Enable job submission and execution controls with at least one esub, epsub, or eexec executable file in the directory specified by the parameter LSF_SERVERDIR in the lsf.conf file. LSF does not include a default esub, epsub, or eexec; write your own executable files to meet the job requirements of your site.


Executable file UNIX naming convention Windows naming convention
esub LSF_SERVERDIR/esub.application LSF_SERVERDIR\esub.application.exe

LSF_SERVERDIR\esub.application.bat

epsub LSF_SERVERDIR/epsub.application LSF_SERVERDIR\epsub.application.exe

LSF_SERVERDIR\epsub.application.bat

eexec LSF_SERVERDIR/eexec LSF_SERVERDIR\eexec.exe

LSF_SERVERDIR\eexec.bat


The name of your esub/epsub indicates the application with which it runs. For example: esub.fluent or epsub.fluent.

Restriction: The names esub.user and epsub.user are reserved. Do not use esub.user and epsub.user for application-specific esub and epsub executable files.

Valid file names contain only alphanumeric characters, underscores (_), and hyphens (-).

Once the LSF_SERVERDIR contains one or more esub/epsub executable files, users can specify the esub/epsub executable files that are associated with each job they submit. If an eexec exists in LSF_SERVERDIR, LSF invokes that eexec for all jobs that are submitted to the cluster.

The following esub executable files are provided as separate packages, available from IBM upon request:
  • esub.afs or esub.dce: for installing LSF onto an AFS or DCE filesystem
  • esub.bproc: Beowulf Distributed Process Space (BProc) job submission
  • esub.checkcmd: Check bsub option arguments.
  • esub.dprov: Data provenance options for job submission
  • esub.fluent: FLUENT job submission
  • esub.intelmpi: Intel® MPI job submission
  • esub.lammpi: LAM/MPI job submission
  • esub.ls_dyna: LS-Dyna job submission
  • esub.mpich_gm: MPICH-GM job submission
  • esub.mpich2: MPICH2 job submission
  • esub.mpichp4: MPICH-P4 job submission
  • esub.mvapich: MVAPICH job submission
  • esub.openmpi: OpenMPI job submission
  • esub.p8aff: POWER8 affinity job submission
  • esub.poe: POE job submission
  • esub.pvm: PVM job submission
  • esub.tv, esub.tvlammpi, esub.tvmpich_gm, esub.tvpoe: TotalView® debugging for various MPI applications.

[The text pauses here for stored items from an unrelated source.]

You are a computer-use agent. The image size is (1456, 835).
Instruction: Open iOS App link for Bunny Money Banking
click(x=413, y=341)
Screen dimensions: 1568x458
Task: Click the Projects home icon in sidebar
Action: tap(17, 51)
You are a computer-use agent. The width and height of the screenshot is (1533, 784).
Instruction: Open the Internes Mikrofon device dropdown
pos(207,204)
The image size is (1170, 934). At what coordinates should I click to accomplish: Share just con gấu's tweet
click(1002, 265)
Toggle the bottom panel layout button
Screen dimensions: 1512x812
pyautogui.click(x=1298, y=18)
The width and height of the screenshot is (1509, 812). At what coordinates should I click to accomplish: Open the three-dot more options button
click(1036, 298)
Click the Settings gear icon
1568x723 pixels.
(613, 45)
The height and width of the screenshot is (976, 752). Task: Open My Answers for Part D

Environment variables used by esub

When you write an esub, you can use the following environment variables that are provided by LSF for the esub execution environment:

LSB_SUB_PARM_FILE
Points to a temporary file that LSF uses to store the bsub options that are entered in the command line. An esub reads this file at job submission and either accepts the values, changes the values, or rejects the job. Job submission options are stored as name-value pairs on separate lines with the format option_name=value.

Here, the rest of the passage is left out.